• **OBJECTIVE**
Continue the post about humbling moments on a book tour for CHEER!, picking up right after its last line, "Humbling."

Humbling moments.

For the past two months, I’ve been in and out of New York on trips to get the word out about CHEER!. There have been some great moments—a packed reading at Duke University where people asked very interesting questions, a group of my favorite high school teachers showing up to support me on at a local bookstore reading, random people asking me to sign a dog-eared copy of the book. But promoting a book is also—how do I put it?—an extremely humbling experience. Let me give you a few examples.

A few weeks ago, I went to Myrtle Beach to man a CHEER! booth at an all-star cheerleading competition. Myrtle Beach was delightfully tacky—my hotel was across the street from a strip mall exclusively designated for tattoo and piercing parlors, with the exception of a Domino’s Pizza. I had a radio interview on my first day in town, so I called a taxi to take me to the studio. When it pulled up, it turned out “taxi” meant “1980s stretch limo.” It was too weird sitting in the back, so I sat up front with Johnnie, a Vietnam vet and car show enthusiast who I secretly loved.

At the competition, my booth was located in the hallway outside the competition. My table was piled high with books and my publisher had sent over huge versions of the book cover to decorate the space. I felt kind of excited. Then, down the hall, I saw another booth going up. It was for Soffe—a company that specializes in cheerleading apparel. A swarm of cheerleaders rushed towards the booth, totally ignoring me on the way. Turns out Mr. Soffe, in the flesh, was there signing a pair of heart-shaped shorts for each person on line. He had a full scale entourage with him, and even had his own special foam signing pad to prevent hand cramps. The line to get signed Soffe shorts was huge—at least a hundred people deep at all times. Meanwhile, I was having to yell out to people passing by to get them to come talk to me about my book. Humbling.

• **RAW DATA**
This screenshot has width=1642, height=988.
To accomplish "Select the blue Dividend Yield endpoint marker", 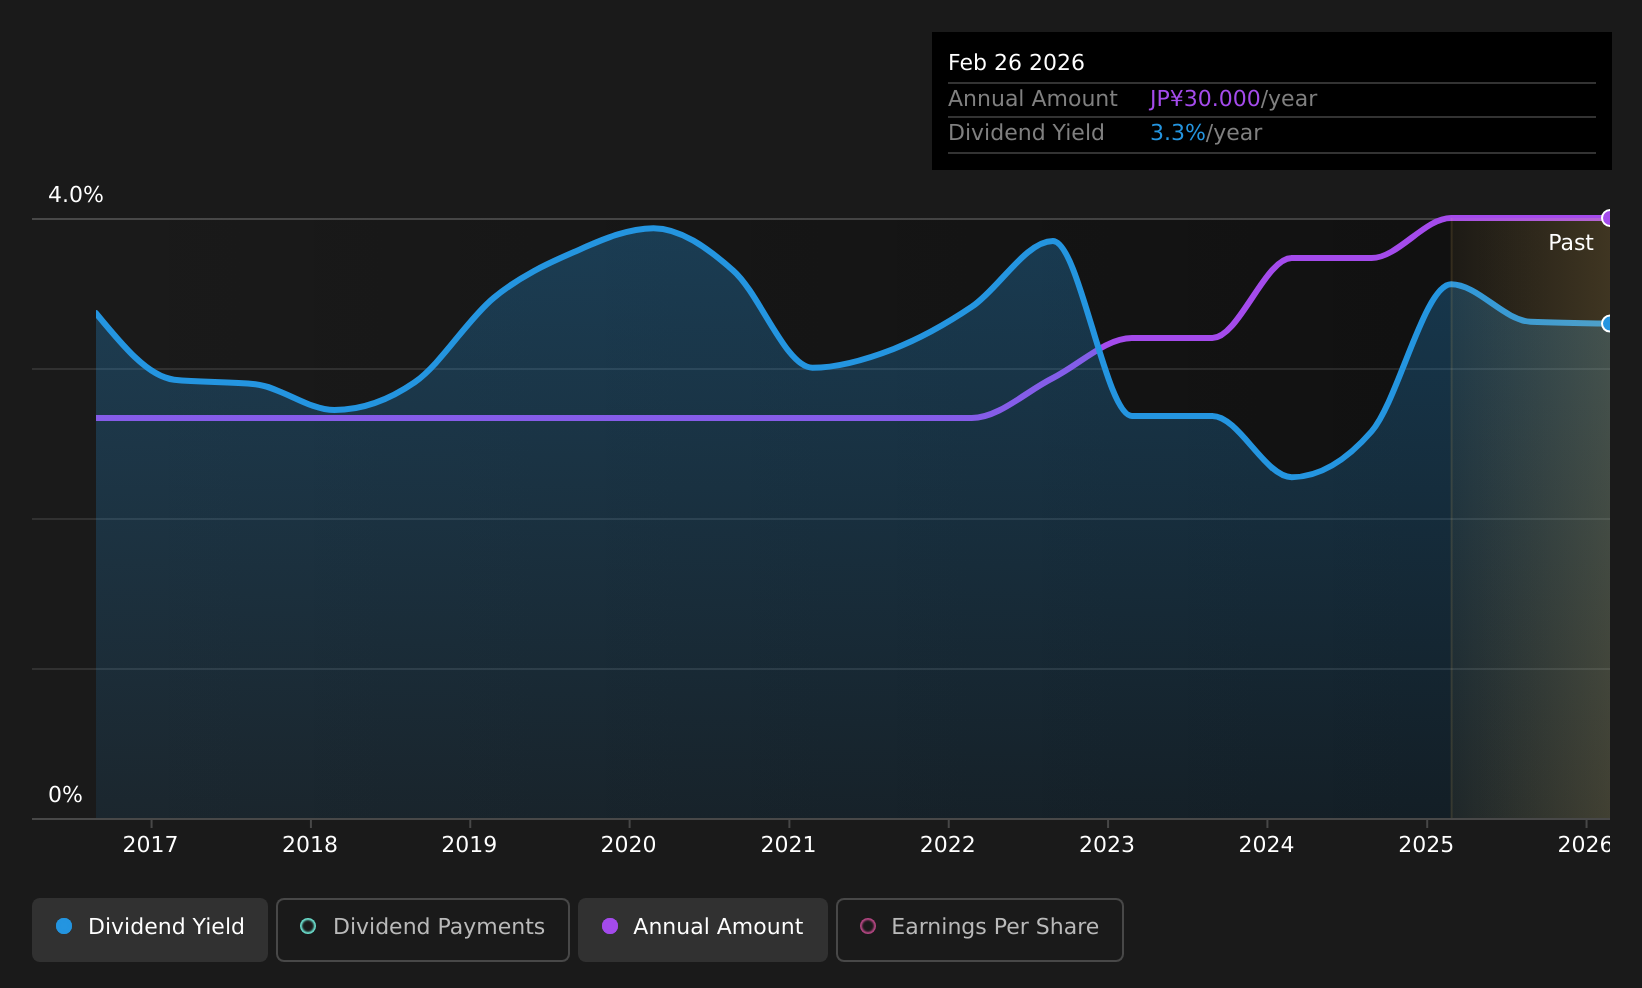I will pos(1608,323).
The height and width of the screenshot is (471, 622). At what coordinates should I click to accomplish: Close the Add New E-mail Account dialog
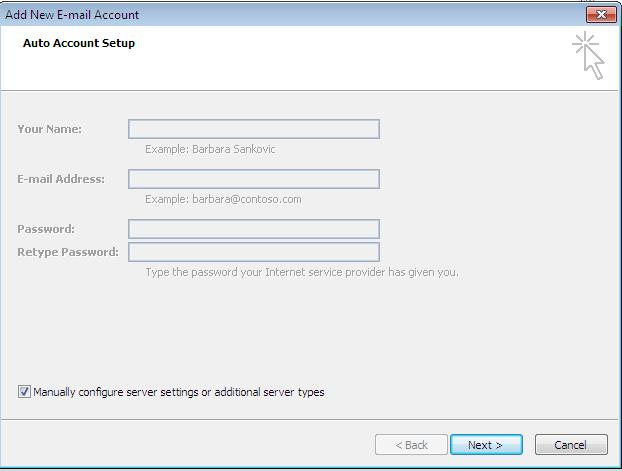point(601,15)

• **ANSWER BELOW**
Then this weekend, I went to a cheerleading convention in Fayetteville, NC. The most humbling moment here? I was asked to be a judge for the Cheerleader of the Year competition, which is akin to a beauty pageant, only cheerleading skills and interview ability count for much more than appearance. I sat in a room for several hours, listening to the hopefuls talk about politics, the environment, etc for their interviews. One of the questions was, “Do you think we’re in a cycle of global warming?” I thought, “Who could possibly say ‘no’ to this?” Answer: a good percentage. Just another reminder that things are very different in the New York bubble.

I don’t know where I’m going with this. I guess I’m just trying to say, man, it feels nice to be home. —Kate

5 Responses to “Humbling moments.”

  1. Joie Jager-Hyman says:

    It’s good to have you back!

  2. Oh man, being upstaged by Mr. Soffe and heart-shaped shorts… that is wild. But hey, maybe there’s some relief buried in these humbling experiences, that there are entire other worlds outside of your book and NYC, that are just waiting for you to explore them, just like you did when you had the first kernel of an idea for CHEER!. I have no doubt that all of these experiences, weird, funny, or unnerving as they might have been, will be fertile soil for your next great investigation. Because you’re just awesome like that.

  3. TC in DC says:

    Hmm, as one of the 292 million Americans who don’t share your fabulous life in your NYC bubble, and as one of the few of those who also happens to own your book CHEER! and is currently reading it (you’re welcome), I can safely say that your NY-centric thinking comes thru at odd moments in the book.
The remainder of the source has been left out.